The Commission welcomes the provisional agreement reached last night between the European Parliament and the Council on the Ecodesign for Sustainable Products Regulation. It will help make sustainable products the new norm in the EU, by making them last longer, use energy and resources more efficiently, easier to repair and recycle, contain fewer substances of concern and include more recycled content. It will also improve the level playing field for sustainable products on the EU's internal market and strengthen the global competitiveness of businesses offering sustainable products.
Making sustainable products the norm
The new law will build on the existing Ecodesign Directive that has successfully driven the improved energy efficiency of products in the EU for almost 20 years. It will allow to progressively set performance and information requirements for key products placed on the EU market.

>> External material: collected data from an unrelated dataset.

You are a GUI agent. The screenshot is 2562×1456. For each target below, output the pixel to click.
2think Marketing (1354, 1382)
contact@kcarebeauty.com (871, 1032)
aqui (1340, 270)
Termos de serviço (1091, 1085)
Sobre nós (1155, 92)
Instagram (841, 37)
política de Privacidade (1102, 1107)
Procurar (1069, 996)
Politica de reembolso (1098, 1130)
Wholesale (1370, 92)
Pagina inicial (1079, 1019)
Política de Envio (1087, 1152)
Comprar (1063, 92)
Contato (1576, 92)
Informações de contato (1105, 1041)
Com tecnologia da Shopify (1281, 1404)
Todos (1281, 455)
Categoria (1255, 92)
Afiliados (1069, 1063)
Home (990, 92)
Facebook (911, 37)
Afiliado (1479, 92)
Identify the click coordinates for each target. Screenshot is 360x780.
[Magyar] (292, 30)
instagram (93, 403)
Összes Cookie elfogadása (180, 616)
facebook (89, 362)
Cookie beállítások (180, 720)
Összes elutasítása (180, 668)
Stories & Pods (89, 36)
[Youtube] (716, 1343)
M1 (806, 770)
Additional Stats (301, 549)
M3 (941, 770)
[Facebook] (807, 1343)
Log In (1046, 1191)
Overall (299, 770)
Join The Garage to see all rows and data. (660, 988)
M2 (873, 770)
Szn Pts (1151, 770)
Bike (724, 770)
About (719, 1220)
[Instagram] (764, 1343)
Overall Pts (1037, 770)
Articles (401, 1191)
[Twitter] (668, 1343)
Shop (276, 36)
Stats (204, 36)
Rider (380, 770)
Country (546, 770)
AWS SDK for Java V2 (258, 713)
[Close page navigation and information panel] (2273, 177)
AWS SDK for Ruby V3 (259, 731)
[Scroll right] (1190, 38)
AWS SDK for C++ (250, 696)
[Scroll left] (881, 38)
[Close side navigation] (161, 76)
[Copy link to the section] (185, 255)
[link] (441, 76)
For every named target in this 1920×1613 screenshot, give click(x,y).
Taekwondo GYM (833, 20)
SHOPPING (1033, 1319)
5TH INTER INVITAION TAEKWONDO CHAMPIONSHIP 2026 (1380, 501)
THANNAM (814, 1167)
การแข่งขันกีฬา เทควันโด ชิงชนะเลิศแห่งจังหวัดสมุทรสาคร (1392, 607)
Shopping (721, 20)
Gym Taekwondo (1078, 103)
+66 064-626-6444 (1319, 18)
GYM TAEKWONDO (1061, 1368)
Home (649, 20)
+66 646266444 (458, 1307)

The Commission will adopt and regularly update a list of products identified on the basis of a thorough analysis and criteria notably related to the EU's climate, environment and energy efficiency objectives. This way, the Commission will ensure predictability and transparency on which products will be covered when. Priority will be given to highly impactful products, including textiles (especially garments and footwear), furniture (including mattresses), iron and steel, aluminium, tyres, paints, lubricants and chemicals, as well as energy related products, ICT products and other electronics.
The new Ecodesign requirements will go beyond energy efficiency and aim to boost circularity, covering, among others:
- product durability, reusability, upgradability, and repairability
- presence of chemical substances that inhibit reuse and recycling of materials
- energy and resource efficiency
- recycled content
- carbon and environmental footprints
- available product information, in particular a Digital Product Passport.
The new Regulation also contains novel measures to end the wasteful and environmentally harmful practice of destroying unsold consumer products. Companies will have to take measures to prevent this practice, and the co-legislators introduced a direct ban on destruction of unsold textiles and footwear products, with derogations for small companies and a transition period for medium-sized ones. Over time, other sectors could be covered by such bans, if needed.
In addition, large companies will need to disclose every year how many unsold consumer products they discard and why. This is expected to strongly disincentivise businesses from engaging in this practice.